1) I sentimenti dominanti nella tua esperienza di vicinanza con la droga.
“Il sentimento che mi ha accompagnato e devastata per molto tempo è stato il senso di colpa, se mio figlio si era drogato, era colpa mia e di conseguenza solo io avrei potuto salvarlo, tutto quello che avrei fatto o detto sarebbe stato determinante per il suo futuro.  Passavo in modo altalenante da uno stato di paralisi a quello di onnipotenza, poi c’era la  rabbia che, in quei momenti di disperazione, non riuscivo a controllare, a gestire e a usare per dare energia alle mie richieste. E soprattutto mi sentivo senza diritto di parola.”

2) Cosa ti ha permesso di affrancarti da questo tipo di sensazioni.
“Se oggi riesco a controllare, gestire e convivere con i sentimenti da cui ero pervasa all’inizio del cammino è stato quando sono riuscita a non essere più “dipendente” da mio figlio, quando sono riuscita a “differenziarmi” da lui. In quel periodo ero solo la mamma di A. e lo ero in ogni situazione e con chiunque. Nel momento in cui ho riconosciuto e dato voce a me stessa sono riuscita a riconoscere lui, oggi sono Patrizia che è la mamma di A. ma anche la mamma di altri , la moglie, l’amica, la collega ecc. Questo passaggio mi ha aiutato a guardare e a vedere Alessandro per quello che è oggi facendo i conti con la sua storia di tossicodipendenza, che non vuole dire negare,   giustificare o accettare passivamente tutto quello che è stato, ma andare avanti credendo che si può, facendosi aiutare, intraprendere un percorso di ricerca del cambiamento imparando a usare le proprie risorse personali e a confrontarsi non solo con gli altri ma anche con se stessi.  Mi sono perdonata e l’ho perdonato.”

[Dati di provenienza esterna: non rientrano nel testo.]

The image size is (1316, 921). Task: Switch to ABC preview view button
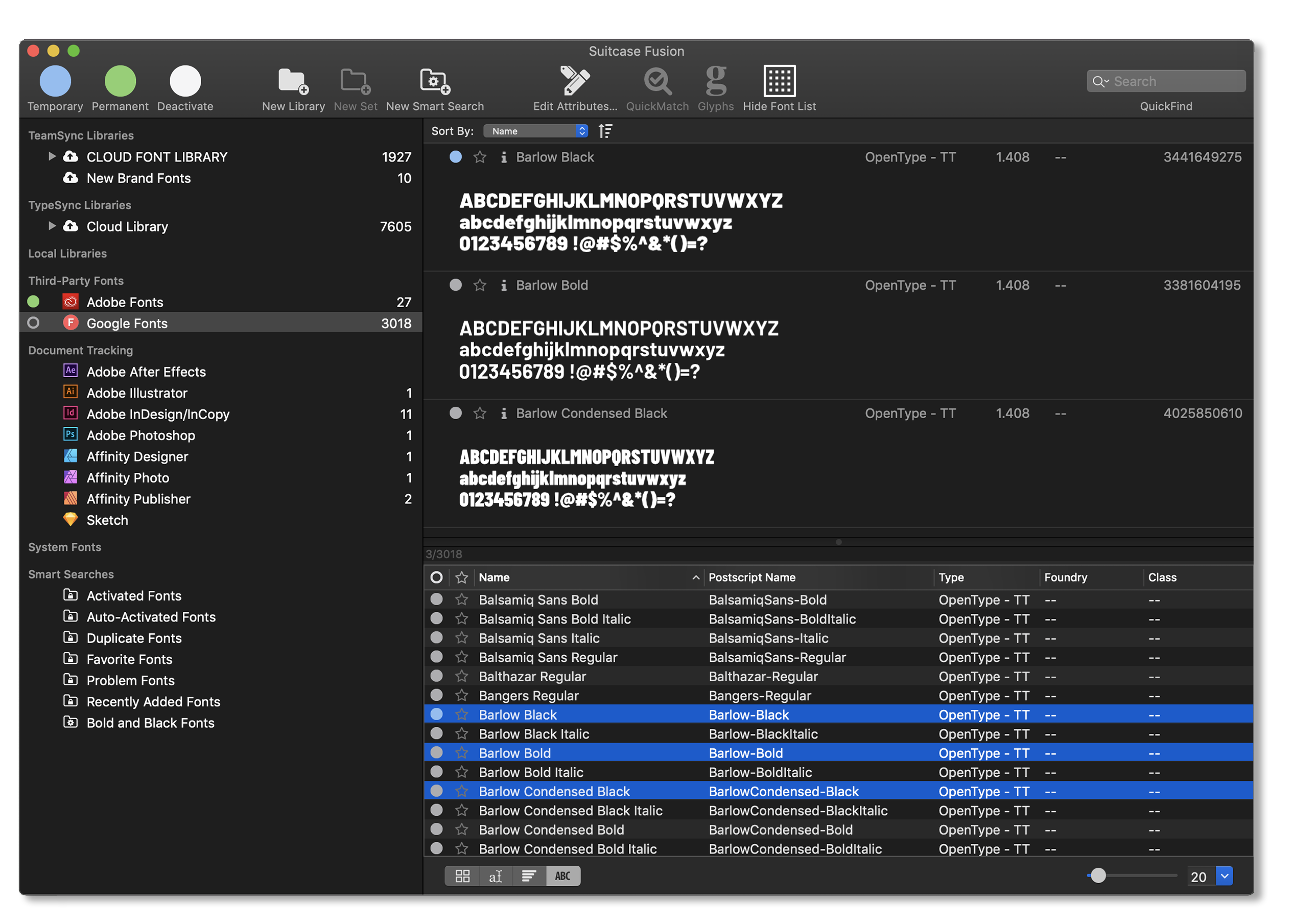tap(562, 876)
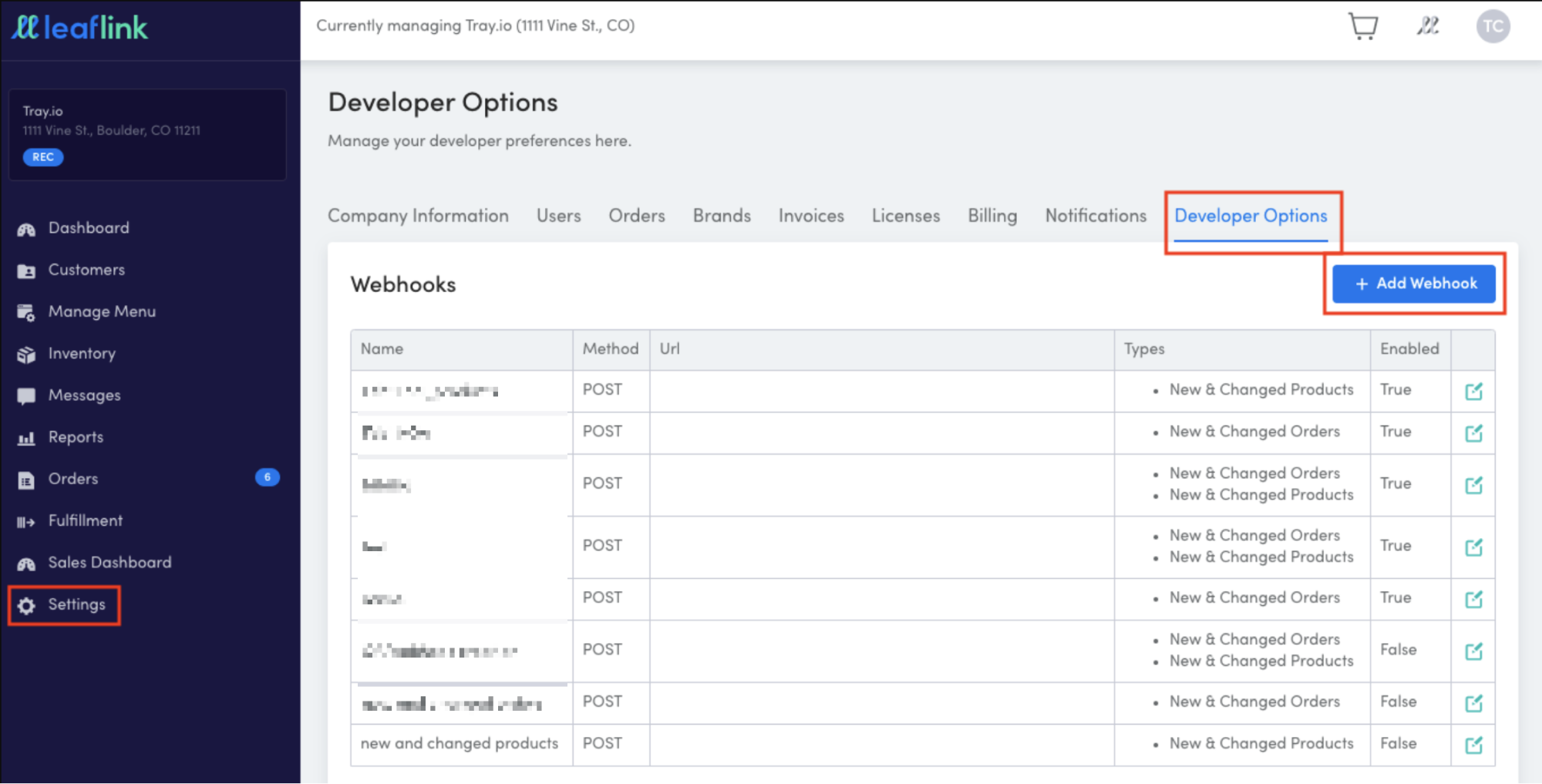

3) C’è un momento particolare che ti ha fatto guardare al presente e al futuro con più serenità.
“Nel momento in cui abbiamo capito che da soli non potevamo farcela e avevamo bisogno di aiuto, abbiamo incontrato il Ce.I.S. Senza esagerare posso dire oggi che quell’incontro ha cambiato la mia vita e quella della mia famiglia.  Ritrovarsi “a casa” dopo essersi persi, riprovare senso di appartenenza, fiducia, potersi affidare, sentirsi accolti e accettati e potere riscoprire di avere nuovamente un ruolo nella propria vita, esserne di nuovo attori. I gruppi con i volontari e gli altri genitori sono stati fondamentali. Il gruppo è il luogo dove abbiamo condiviso soprattutto emozioni senza sentirci giudicati, dove ci siamo confrontati  imparando che non siamo “io e l’altro” ma “io e l’altro/io” con la stessa dignità, accettando i propri limiti, le proprie mancanze e quelli dell’altro sostenendosi nell’andare oltre.”

4) Hai incontrato l’esperienza della pacificazione nella tua storia.
“Credo di sì, nel mio percorso mi sono rappacificata con me stessa e con mio figlio. Mi ha aiutata molto essere riusciti a creare nuove alleanze fra me e mio marito. E’ stato un processo, una crescita interiore, un lungo cammino, direi un atto di volontà perché l’esperienza che abbiamo vissuto è stata talmente dolorosa che ha richiesto di “stare molto tempo nel perdono”. La pacificazione è un cammino molto lento che va curato con costanza e dedizione.”

5) Se invece di una conclusione dovessi ispirare una continuazione cosa diresti oggi.
“Userei le parole di Roberto Saviano “Non sempre è possibile decidere il proprio destino. Però si può sempre decidere la maniera in cui starci dentro”.”